Überraschenderweise findet sich kein Beitrag zu den militärtaktischen Schriften des griechisch-römischen Altertums, die doch häufig in Form von Anweisungen oder exempla die (drohende) Niederlage in den Blick nehmen und aus taktischer wie strategischer Sicht rational zu bewältigen suchen und damit ein wichtiges Korrektiv bzw.
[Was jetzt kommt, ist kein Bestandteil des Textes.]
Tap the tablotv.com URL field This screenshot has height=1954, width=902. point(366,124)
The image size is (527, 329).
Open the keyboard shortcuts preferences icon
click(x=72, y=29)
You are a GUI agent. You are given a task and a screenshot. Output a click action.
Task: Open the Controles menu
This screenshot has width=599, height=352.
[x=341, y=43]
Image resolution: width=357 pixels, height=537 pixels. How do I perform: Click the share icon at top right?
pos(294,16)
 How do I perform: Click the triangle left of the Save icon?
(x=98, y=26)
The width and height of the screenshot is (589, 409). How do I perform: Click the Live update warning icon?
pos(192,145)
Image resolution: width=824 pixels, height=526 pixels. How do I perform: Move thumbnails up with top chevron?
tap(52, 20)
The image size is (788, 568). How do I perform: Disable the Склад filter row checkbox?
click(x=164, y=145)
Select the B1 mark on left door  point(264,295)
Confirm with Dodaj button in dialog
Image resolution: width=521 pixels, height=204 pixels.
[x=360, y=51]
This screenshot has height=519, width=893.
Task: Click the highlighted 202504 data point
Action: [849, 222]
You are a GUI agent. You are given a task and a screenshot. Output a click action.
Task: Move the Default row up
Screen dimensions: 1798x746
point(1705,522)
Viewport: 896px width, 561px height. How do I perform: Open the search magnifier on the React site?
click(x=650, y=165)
Alternativ zu historiographisch-rhetorischen Schriften bilden.1 Auch archäologische Untersuchungen von Schlachtfeldern, zerstörten Stätten oder Gräber von Kriegstoten sowie die Analyse von Münzfunden und -horten könnten für zukünftige Forschungen den alltäglichen Umgang mit Niederlagen weiter erhellen. Nichtsdestoweniger bietet der Sammelband einen guten Zugang zu einem Thema, das sich eben doch öfter in antiken Quellen fassen lässt, da sowohl jeder Sieg des einen die Niederlage des anderen ist, als auch derlei klare Rollenverteilungen oft erst im Narrativ erfolgten.

Anmerkung:
1 Zum Widerspruch zwischen moralisierenden Urteilen über und taktischer Nutzung von nächtlichen Schlachten vgl. Sven Günther, Kulturgeschichtliche Dimensionen antiker Schlachten – eine Bestandsaufnahme, in: Marian Füssel / Michael Sikora (Hrsg.), Kulturgeschichte der Schlacht, Paderborn 2014, S. 27–52. Hinsichtlich Anweisungen zur Unterbindung von gegnerischen Angriffen bei Festen vgl. Tong Wu, Public Festivals, Political Manipulations and Civil Strife: Aeneas Tacticus on Rituals and City Defenses, in: Marburger Beiträge zur antiken Handels-, Wirtschafts- und Sozialgeschichte 34 (2016), S. 41–51.